### [Task requirements]
Change "Open" to "Launch" in the rows that begin at the line containing "Where should I" and run through the last row. Give those lines again with nothing else altered.
BEGIN Listed records
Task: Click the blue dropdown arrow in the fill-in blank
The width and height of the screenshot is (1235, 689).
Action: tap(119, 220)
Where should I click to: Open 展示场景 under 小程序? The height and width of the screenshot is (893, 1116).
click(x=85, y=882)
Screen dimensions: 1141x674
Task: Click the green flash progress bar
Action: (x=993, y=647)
END Listed records
### [Solution to this task]
Where should I click to: Launch 展示场景 under 小程序? The height and width of the screenshot is (893, 1116).
click(x=85, y=882)
Screen dimensions: 1141x674
Task: Click the green flash progress bar
Action: (x=993, y=647)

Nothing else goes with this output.